> Tasks to complete
[1] Answer these questions from the article about Barson's breast cancer:
(a) In what month and year did Barson decide to "do life"?
(b) How old is Barson's daughter?
(c) How many of Barson's friends and family joined her and Freya for the charity mud-run?
[2] Retype everything in the article about Barson's breast cancer from "Now, with mere" down to "myself at all.", with no changes.
[3] Write what comes next in the article about Barson's breast cancer, picking up right after its last sentence.

> Text for analysis

= Beginning of Section =

This time, she was diagnosed with triple-negative breast cancer - a type of breast cancer that doesn’t respond to normal hormonal cancer treatments. With no cure and very few treatment options, Barson decided in November 2022 to “do life – without the side effects of chemo that crippled me last time”.
Choosing to focus on the time she has left with her 13-year-old daughter, the GP surgery assistant practitioner has spent the last year embracing her remaining time on earth. She’s enjoyed a trip to Disneyland Paris, skydived and even completed a difficult charity mud-run weeks after suffering a collapsed lung.
“I wasn’t letting my sponsors down, so I did it,” she told the UK news outlet. “I’ve never been more proud of myself. Admittedly I walked, but I attempted each and every obstacle – as I always do in life. Freya and seven of my friends and family joined me, and it was one of the funniest days I’d had in a long time.”
Now, with mere weeks, if not days to live, Barson has entered hospice care and spoke to The Mail on Sunday explaining her choice not to receive treatment, “When I was on chemo, I was so unwell and I wasn’t myself at all.

= End of Section =

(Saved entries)
= Beginning of Section =

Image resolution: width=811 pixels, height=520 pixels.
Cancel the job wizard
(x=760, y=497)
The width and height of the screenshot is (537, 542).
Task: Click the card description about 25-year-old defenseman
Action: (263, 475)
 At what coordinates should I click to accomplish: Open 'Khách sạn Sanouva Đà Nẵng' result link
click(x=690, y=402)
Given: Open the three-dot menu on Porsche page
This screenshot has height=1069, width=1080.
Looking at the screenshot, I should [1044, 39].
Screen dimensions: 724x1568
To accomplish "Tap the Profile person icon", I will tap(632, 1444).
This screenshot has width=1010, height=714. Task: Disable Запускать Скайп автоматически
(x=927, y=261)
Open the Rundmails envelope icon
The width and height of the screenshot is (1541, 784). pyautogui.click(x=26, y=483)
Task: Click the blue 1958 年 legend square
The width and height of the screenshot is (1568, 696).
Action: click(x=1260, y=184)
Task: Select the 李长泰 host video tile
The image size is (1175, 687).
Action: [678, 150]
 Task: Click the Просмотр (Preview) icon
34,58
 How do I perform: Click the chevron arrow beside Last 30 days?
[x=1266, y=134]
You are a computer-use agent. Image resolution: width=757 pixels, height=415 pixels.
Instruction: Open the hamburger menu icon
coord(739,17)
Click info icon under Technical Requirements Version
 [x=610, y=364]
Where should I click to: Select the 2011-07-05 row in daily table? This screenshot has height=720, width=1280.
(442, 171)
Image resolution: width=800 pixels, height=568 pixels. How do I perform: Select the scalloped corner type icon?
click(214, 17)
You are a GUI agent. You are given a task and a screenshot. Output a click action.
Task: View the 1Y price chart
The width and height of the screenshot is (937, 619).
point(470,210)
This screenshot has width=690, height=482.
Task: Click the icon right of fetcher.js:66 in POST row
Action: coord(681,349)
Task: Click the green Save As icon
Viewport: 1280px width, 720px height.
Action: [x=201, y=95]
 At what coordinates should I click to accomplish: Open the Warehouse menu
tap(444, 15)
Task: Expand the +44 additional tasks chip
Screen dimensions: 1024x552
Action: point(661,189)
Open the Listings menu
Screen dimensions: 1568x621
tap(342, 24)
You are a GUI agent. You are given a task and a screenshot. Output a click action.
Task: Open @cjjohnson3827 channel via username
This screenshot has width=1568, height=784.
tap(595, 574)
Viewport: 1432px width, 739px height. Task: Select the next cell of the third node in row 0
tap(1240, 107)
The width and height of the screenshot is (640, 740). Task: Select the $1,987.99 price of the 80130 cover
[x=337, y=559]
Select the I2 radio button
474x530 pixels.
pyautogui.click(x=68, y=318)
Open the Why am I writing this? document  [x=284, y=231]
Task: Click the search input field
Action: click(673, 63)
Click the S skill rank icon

= End of Section =

> Responses in order
[1]
(a) November 2022
(b) 13
(c) Seven

[2]
Now, with mere weeks, if not days to live, Barson has entered hospice care and spoke to The Mail on Sunday explaining her choice not to receive treatment, “When I was on chemo, I was so unwell and I wasn’t myself at all.

[3]
“Freya would say to me, “You don’t look or smell like my mummy.” I didn’t want my daughter’s lasting memory of me to be of someone she didn’t recognise,” she said adding, “When you’re diagnosed you feel like you have to do what you’re told to. But you will know what is right for your family, and I knew this was the right decision.”
She said she wanted to be able to “live while I was well” and do things that treatment wouldn’t allow her to do.
Since making the brave choice, she has ticked off a huge chunk of her bucket list and found strength to plan for the future which has included writing cards for “important dates or important things in Freya’s life,” such as her milestone birthdays, first baby, wedding and other monumental events.
She’s also taken part in a new YouTube film from the charity Breast Cancer Now. Titled, Stories Of Secondary, the documentary aims to confront the truth of living with secondary breast cancer.
Another way Barson has helped her family prepare for her ultimate passing is by planning her funeral, “Planning my own funeral was hard but it was also therapeutic. It meant that I was taking the pressure off my family.”
Despite not being able to be there for her family and especially her daughter physically in years to come, Barson told the news outlet she plans to at least be there for them symbolically.
Choosing to be cremated, she has decided her ashes will be placed into a firework that will be let off in the sky, so Freya and her family know “i’m in the sky - wherever she is in the world”.
“She can travel the world because I am wherever she wants me to be. Everywhere has fireworks, so I want her to see fireworks and think of her mum,” Barson said adding, “You can’t cry if you’re looking at the sky. It’s beautiful.”